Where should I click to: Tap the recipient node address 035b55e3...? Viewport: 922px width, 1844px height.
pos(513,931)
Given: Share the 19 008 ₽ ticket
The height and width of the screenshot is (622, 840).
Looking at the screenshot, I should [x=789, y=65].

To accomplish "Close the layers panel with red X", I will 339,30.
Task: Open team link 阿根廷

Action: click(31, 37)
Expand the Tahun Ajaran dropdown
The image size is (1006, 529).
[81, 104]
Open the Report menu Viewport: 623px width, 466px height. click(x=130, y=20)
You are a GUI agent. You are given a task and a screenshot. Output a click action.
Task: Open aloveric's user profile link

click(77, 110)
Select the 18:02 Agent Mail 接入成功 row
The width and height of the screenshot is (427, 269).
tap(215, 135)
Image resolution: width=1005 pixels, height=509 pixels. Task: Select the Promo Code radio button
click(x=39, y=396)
---+---
- Required action
From the first line to the last, reproduce the material word for word.

- Exercise output
Where should I click to: Tap the recipient node address 035b55e3...? Viewport: 922px width, 1844px height.
pos(513,931)
Given: Share the 19 008 ₽ ticket
The height and width of the screenshot is (622, 840).
Looking at the screenshot, I should [x=789, y=65].

To accomplish "Close the layers panel with red X", I will 339,30.
Task: Open team link 阿根廷

Action: click(31, 37)
Expand the Tahun Ajaran dropdown
The image size is (1006, 529).
[81, 104]
Open the Report menu Viewport: 623px width, 466px height. click(x=130, y=20)
You are a GUI agent. You are given a task and a screenshot. Output a click action.
Task: Open aloveric's user profile link

click(77, 110)
Select the 18:02 Agent Mail 接入成功 row
The width and height of the screenshot is (427, 269).
tap(215, 135)
Image resolution: width=1005 pixels, height=509 pixels. Task: Select the Promo Code radio button
click(x=39, y=396)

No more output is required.